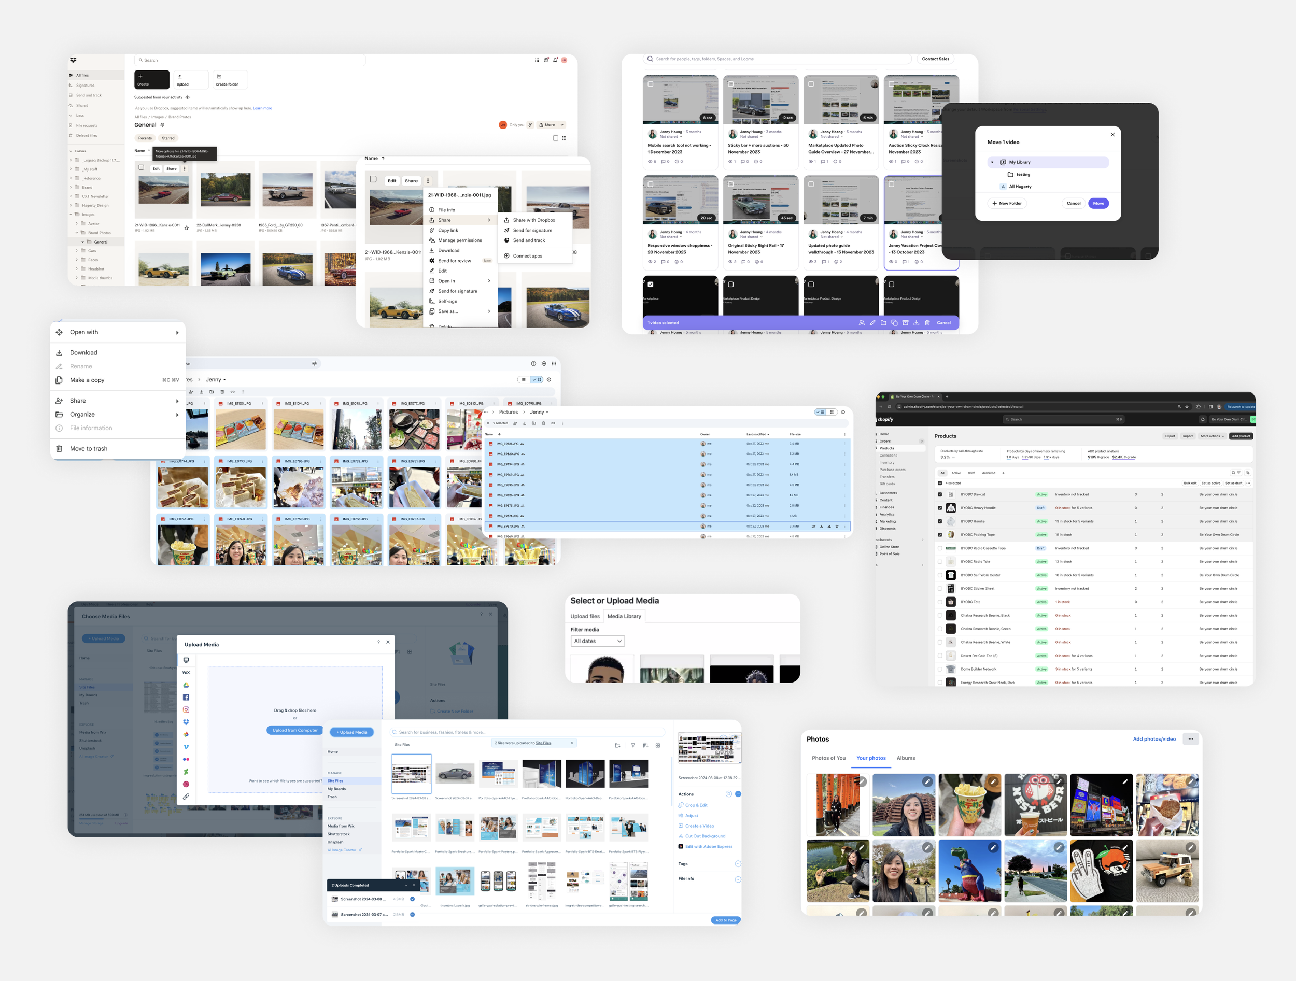
Task: Click the archive icon in video selection bar
Action: (905, 323)
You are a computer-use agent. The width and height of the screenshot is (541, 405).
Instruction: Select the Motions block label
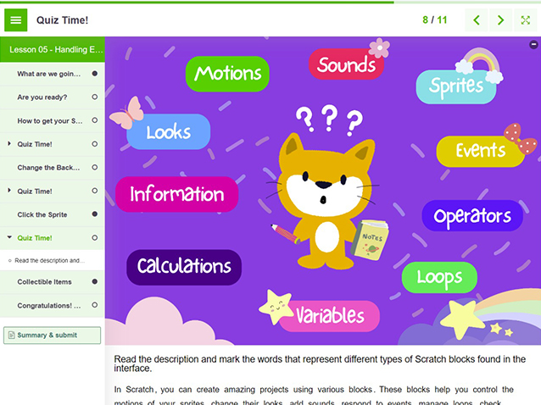click(227, 74)
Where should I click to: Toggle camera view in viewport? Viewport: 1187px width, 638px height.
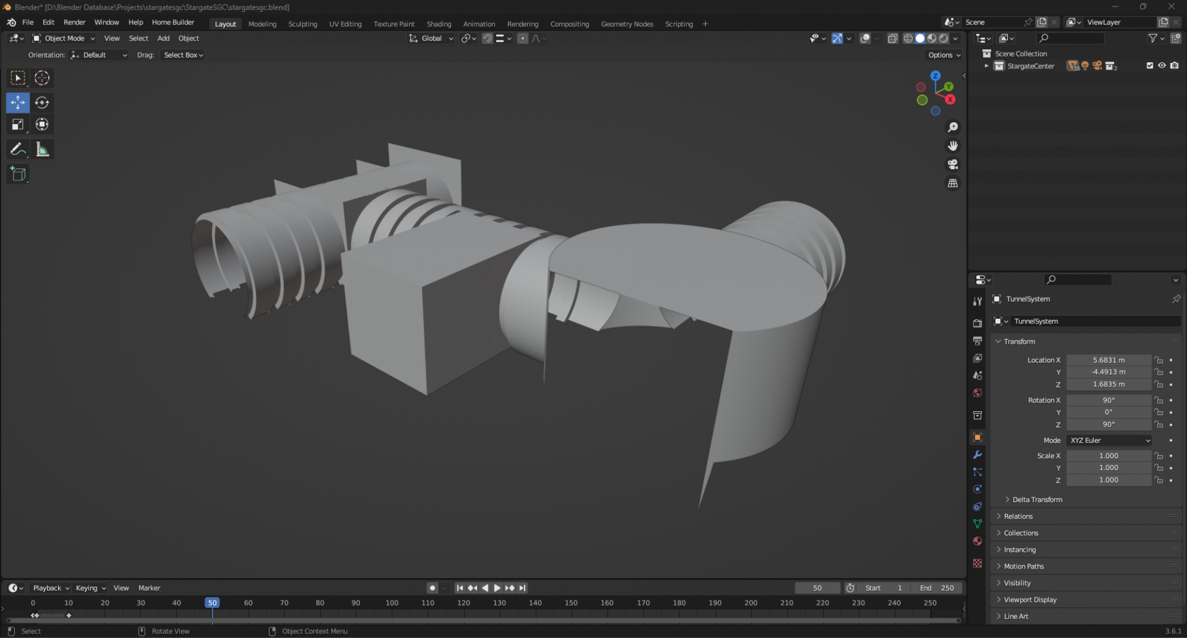coord(953,164)
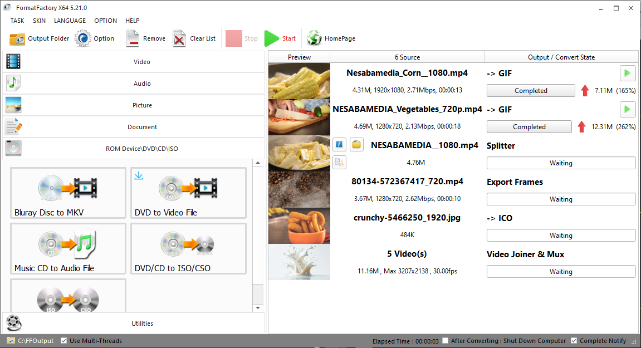Expand the Audio category section
641x348 pixels.
134,84
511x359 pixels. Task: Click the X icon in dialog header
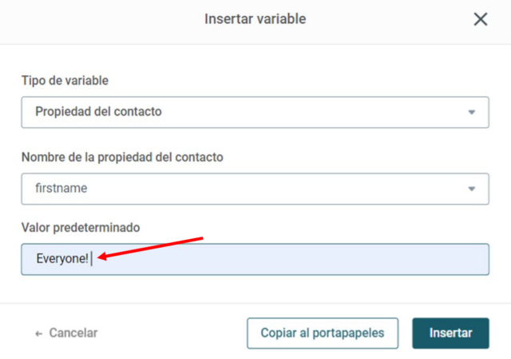click(x=481, y=19)

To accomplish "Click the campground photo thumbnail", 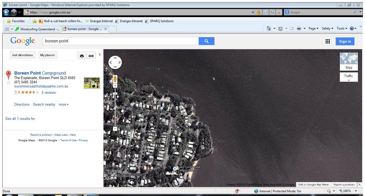I will pyautogui.click(x=92, y=83).
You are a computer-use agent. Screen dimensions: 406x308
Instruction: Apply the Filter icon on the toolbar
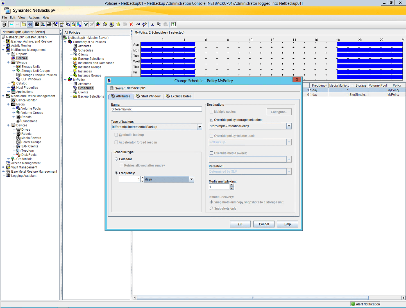click(x=86, y=24)
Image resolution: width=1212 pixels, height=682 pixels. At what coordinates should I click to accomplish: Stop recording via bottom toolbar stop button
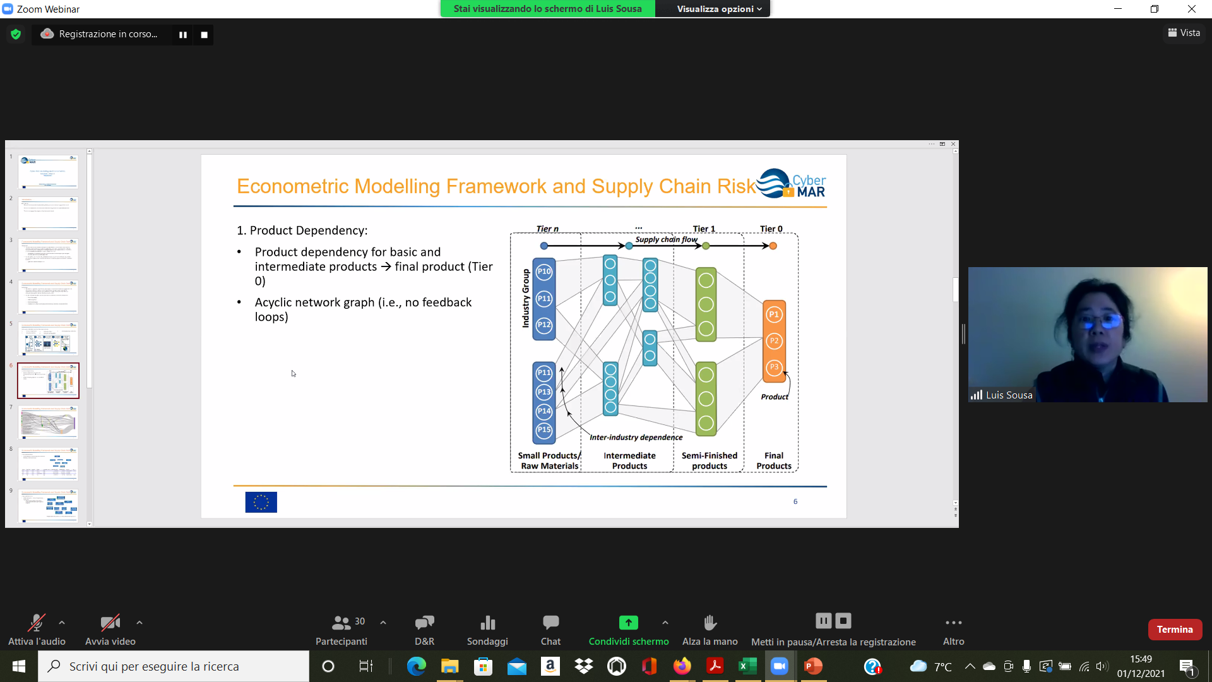843,621
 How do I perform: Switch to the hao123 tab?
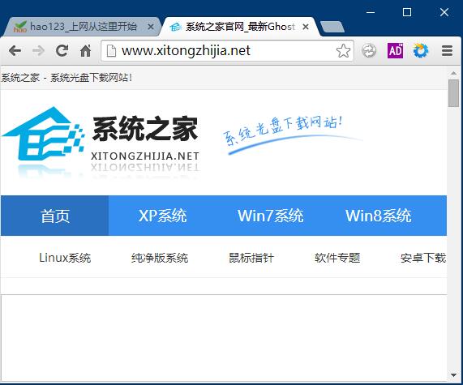79,27
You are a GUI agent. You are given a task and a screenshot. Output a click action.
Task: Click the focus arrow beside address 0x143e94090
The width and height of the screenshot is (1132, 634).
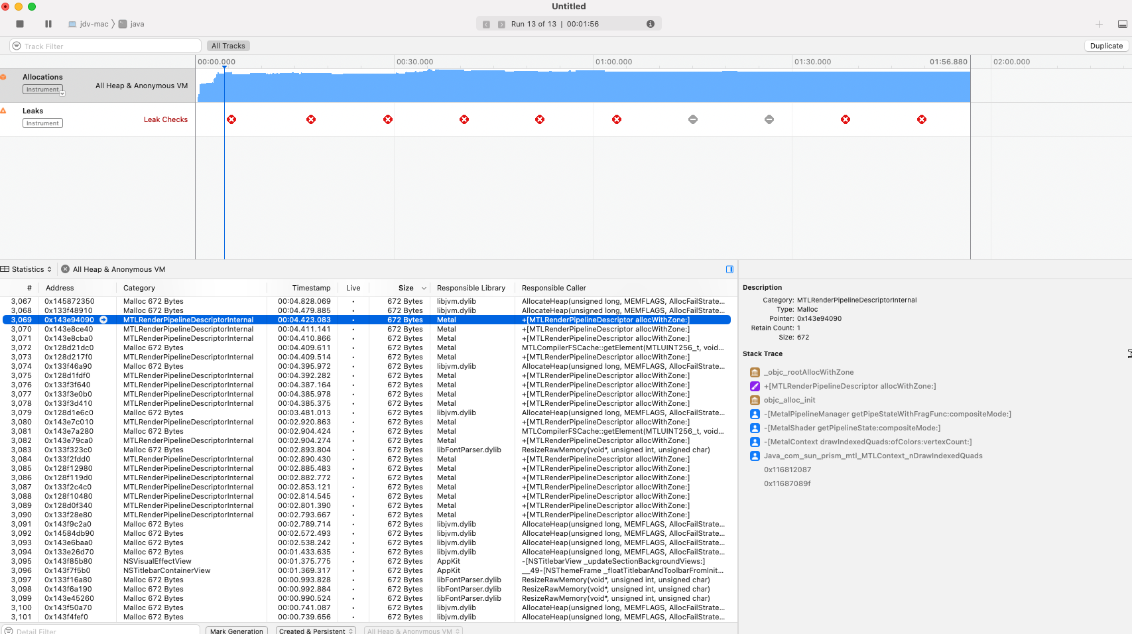pos(103,320)
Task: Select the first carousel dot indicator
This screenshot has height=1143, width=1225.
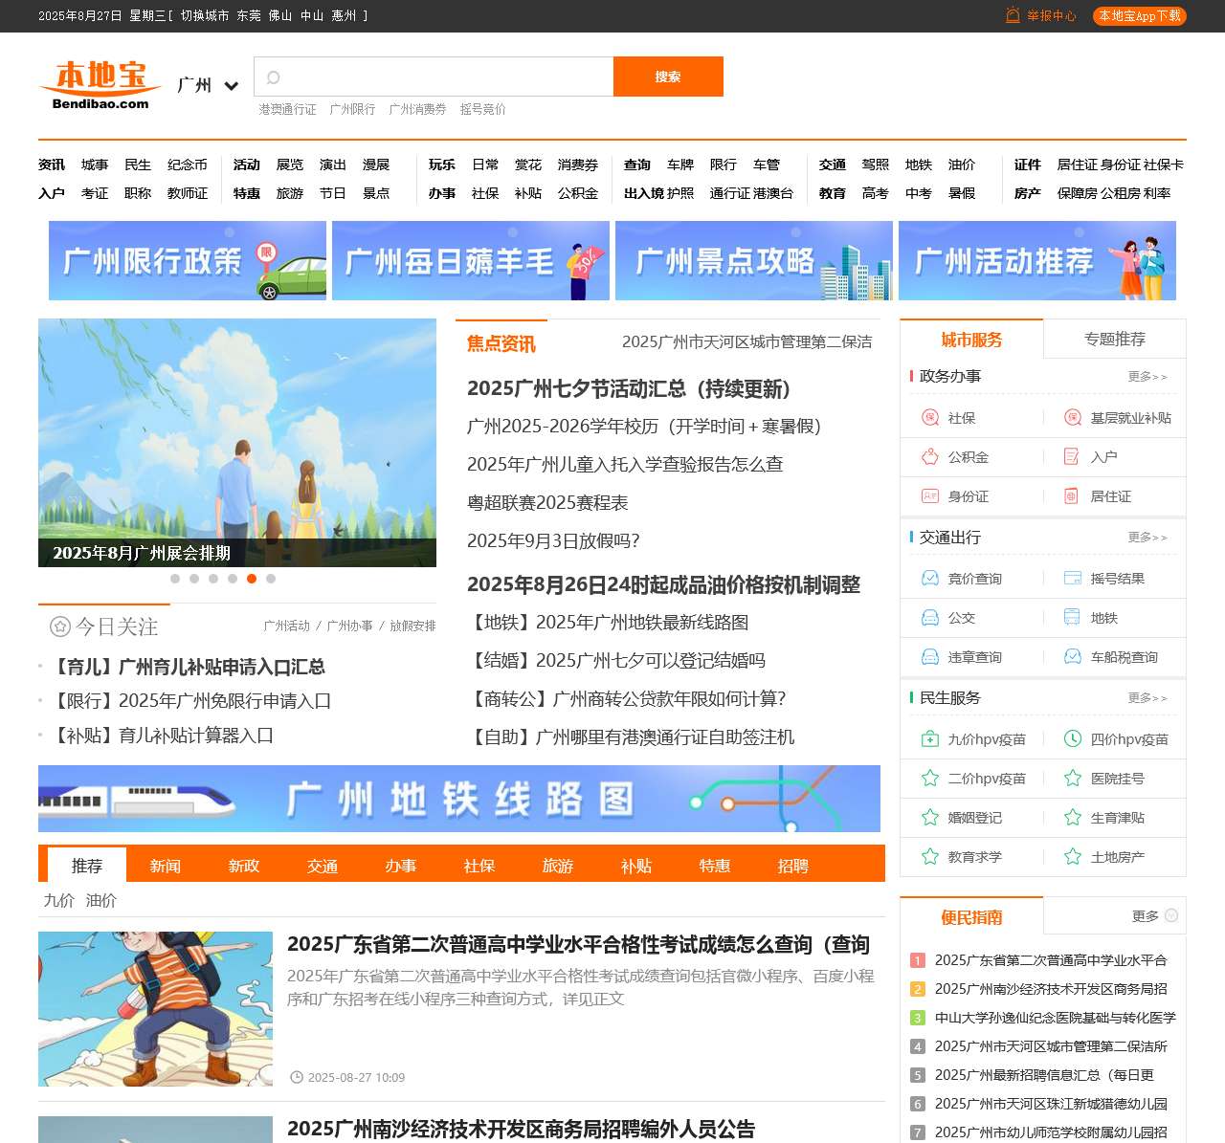Action: tap(175, 579)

######

(Directive) Please quote the records word for word, from the line containing "How do I perform: Switch to the hao123 tab?" through the end of the records, leaving the pictures out.

(Written solution)
 How do I perform: Switch to the hao123 tab?
79,27
You are a GUI agent. You are given a task and a screenshot. Output a click action.
Task: Click the focus arrow beside address 0x143e94090
The width and height of the screenshot is (1132, 634).
pos(103,320)
Task: Select the first carousel dot indicator
This screenshot has height=1143, width=1225.
Action: tap(175, 579)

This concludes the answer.